Outro traço muito marcante no falar em Cáceres é a questão de concordância nominal de gênero, como “vou no mamãe”, ou como “nossa infância era maravilhoso”. Também temos a questão do “on”, como pão que se fala “pón” “mamón” e que também está presente em Portugal. “As pesquisas mostram que esses usos de trocar os genêros ocorreriam em Portugal por volta de 1740 e que além daqui de Cáceres, onde ainda permanece, também pode ser encontrado em outras regiões do Brasil, principalmente onde as bandeiras para colonização e exploração passaram no Brasil, como interior do Paraná, interior de São Paulo”, explica.
Para a professora o primordial é saber que a língua é dinâmica e que a medida em que ela é usada vai ocorrendo sua renovação. Para ela, muitos usos podem desaparecer ao longo do tempo, porque os mais antigos que ainda preservam podem vir a morrer e os mais jovens vão sofrendo outras influências. “Mas o que a gente percebe é que a direção atual é de valorizar e de preservar.
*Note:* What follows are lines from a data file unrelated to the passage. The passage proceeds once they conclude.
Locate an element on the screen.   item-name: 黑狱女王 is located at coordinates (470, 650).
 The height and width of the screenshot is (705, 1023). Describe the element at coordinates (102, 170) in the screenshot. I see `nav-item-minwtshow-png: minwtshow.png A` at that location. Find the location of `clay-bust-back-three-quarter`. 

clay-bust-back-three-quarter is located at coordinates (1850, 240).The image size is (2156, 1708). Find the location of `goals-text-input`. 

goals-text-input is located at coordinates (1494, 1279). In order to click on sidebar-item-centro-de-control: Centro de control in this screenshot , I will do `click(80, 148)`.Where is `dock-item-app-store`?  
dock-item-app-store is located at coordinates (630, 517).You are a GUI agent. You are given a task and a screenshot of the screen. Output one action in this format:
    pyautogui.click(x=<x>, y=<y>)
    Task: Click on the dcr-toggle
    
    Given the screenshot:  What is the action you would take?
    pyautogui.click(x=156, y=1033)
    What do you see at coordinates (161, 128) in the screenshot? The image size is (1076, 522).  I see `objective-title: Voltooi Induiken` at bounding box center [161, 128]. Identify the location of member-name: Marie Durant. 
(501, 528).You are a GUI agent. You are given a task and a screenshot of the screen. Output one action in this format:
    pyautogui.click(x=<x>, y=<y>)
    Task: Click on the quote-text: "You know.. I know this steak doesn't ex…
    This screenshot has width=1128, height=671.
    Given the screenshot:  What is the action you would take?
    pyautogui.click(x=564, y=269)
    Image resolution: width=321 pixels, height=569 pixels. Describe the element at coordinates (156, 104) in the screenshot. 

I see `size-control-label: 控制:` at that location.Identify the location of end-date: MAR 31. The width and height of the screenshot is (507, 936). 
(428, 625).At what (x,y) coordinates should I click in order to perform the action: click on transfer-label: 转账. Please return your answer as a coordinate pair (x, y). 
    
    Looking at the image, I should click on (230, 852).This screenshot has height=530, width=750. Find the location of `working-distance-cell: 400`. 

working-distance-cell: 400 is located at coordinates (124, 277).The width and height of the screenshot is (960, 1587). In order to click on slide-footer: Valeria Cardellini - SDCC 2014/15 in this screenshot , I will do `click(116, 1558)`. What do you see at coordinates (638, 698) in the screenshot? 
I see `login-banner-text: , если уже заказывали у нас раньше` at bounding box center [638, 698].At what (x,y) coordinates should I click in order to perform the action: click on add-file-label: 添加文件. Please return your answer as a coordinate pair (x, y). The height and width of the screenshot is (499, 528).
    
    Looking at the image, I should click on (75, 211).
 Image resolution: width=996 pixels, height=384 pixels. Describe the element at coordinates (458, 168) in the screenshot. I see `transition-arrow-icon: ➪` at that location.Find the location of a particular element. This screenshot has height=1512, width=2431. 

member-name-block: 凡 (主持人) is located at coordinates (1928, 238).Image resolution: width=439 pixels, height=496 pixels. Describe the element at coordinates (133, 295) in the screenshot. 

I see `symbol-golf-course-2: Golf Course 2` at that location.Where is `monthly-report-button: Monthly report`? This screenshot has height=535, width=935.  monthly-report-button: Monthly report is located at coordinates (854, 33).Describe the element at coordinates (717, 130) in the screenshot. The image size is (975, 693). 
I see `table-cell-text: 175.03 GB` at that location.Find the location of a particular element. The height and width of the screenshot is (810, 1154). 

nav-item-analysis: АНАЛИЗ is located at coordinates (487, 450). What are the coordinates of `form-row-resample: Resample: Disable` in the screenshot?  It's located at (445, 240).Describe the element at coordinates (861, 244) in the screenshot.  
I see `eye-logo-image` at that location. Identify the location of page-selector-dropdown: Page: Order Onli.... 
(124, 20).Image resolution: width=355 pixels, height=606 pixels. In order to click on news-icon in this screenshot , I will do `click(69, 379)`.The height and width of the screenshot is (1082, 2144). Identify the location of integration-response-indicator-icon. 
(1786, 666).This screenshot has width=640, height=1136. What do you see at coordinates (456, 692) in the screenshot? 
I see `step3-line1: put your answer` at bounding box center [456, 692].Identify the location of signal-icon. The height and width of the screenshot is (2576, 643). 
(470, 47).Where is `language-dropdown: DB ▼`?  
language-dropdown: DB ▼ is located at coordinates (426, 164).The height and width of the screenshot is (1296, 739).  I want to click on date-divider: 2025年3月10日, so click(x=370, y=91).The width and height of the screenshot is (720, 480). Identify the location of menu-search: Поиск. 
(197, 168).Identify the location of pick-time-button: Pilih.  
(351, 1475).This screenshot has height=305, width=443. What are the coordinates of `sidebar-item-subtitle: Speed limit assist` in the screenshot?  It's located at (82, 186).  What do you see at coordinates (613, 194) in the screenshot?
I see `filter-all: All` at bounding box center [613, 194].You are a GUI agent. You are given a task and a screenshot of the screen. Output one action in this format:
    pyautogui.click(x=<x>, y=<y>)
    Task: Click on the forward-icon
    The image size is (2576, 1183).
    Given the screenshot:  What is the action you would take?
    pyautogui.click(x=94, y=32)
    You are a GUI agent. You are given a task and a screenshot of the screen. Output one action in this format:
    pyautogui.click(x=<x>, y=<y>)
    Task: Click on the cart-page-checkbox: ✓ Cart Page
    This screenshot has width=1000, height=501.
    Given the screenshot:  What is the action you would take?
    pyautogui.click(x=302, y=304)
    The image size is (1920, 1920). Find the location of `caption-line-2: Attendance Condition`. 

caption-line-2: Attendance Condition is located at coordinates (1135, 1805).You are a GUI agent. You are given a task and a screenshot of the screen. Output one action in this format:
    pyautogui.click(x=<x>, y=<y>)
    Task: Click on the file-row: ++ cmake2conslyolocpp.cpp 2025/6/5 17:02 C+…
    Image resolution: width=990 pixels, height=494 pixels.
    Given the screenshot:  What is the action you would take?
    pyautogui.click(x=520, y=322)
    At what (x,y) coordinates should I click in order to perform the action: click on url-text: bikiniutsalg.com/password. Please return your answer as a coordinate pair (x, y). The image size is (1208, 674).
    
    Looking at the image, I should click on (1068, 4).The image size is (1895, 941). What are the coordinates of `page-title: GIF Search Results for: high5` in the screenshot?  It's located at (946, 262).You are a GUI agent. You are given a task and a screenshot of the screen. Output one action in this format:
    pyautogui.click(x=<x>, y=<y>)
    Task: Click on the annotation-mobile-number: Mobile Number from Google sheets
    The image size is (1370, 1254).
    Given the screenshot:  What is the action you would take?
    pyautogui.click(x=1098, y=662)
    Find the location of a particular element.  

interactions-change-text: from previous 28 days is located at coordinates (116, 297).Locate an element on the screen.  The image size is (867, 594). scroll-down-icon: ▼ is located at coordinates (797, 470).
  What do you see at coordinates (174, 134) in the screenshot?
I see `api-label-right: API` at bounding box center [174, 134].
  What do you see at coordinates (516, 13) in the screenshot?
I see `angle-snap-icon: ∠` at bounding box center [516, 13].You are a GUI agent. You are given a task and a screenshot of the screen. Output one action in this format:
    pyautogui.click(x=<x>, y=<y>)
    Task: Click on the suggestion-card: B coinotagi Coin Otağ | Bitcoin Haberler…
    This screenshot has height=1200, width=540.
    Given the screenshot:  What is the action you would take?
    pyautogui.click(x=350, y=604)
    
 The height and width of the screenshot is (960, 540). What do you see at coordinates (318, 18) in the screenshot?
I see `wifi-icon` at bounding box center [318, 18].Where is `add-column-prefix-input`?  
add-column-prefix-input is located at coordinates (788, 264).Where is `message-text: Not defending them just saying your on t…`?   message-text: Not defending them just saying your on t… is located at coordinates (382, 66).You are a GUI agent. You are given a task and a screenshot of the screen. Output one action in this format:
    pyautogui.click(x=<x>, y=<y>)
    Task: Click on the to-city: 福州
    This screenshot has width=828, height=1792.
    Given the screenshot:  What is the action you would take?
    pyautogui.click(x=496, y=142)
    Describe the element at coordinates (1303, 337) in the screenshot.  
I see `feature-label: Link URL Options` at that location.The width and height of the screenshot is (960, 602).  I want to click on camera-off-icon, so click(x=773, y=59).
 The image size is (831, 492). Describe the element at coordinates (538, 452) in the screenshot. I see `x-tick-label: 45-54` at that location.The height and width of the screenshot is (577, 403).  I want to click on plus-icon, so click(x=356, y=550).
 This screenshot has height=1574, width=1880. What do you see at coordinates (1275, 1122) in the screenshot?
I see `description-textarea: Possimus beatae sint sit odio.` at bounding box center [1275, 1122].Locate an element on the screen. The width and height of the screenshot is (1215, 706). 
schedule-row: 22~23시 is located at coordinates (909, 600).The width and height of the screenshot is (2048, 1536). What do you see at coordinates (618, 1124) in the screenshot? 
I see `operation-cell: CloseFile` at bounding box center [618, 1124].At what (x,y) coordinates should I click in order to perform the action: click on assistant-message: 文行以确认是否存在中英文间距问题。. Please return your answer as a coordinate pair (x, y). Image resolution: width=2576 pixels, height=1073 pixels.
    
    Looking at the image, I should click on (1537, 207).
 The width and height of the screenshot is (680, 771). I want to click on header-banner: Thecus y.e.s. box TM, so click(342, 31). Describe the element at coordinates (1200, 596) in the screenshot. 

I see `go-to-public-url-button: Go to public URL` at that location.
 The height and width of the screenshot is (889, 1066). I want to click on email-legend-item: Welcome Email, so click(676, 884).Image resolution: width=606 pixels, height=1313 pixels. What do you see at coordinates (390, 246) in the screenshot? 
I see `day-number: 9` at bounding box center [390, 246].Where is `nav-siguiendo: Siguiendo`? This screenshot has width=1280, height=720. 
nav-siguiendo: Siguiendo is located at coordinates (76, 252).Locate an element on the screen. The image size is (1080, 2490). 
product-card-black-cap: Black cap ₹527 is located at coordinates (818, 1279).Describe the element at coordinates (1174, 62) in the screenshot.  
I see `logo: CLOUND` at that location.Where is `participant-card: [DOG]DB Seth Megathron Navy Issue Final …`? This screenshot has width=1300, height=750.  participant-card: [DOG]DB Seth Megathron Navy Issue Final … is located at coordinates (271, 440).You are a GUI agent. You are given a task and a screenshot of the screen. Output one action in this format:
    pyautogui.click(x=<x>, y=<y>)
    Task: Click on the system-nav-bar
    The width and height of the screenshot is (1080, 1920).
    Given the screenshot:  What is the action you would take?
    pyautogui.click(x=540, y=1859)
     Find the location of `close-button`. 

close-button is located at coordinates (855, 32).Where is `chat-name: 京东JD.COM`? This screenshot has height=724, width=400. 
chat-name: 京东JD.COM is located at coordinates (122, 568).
O que ocorre com relação ao preconceito é que o nosso povo é um povo simples, acolhedor. Não é um povo de embate, então quando ele sofre algum preconceito ele fica quieto, e hoje a gente não vê tanto preconceito em outras regiões que tem traços e usos linguísticos marcados como no Rio de Janeiro ou no Sul, por exemplo. O preconceito é social: o valor da fala dele é o valor que ele tem na sociedade. Então se somos uma sociedade, para os grandes centros, o interior do interior, então se forma o preconceito. Mas isso tem mudado por conta do conhecimento que vem sendo disseminado, de que o falar cacerense é uma riqueza, um patrimônio”, afirma.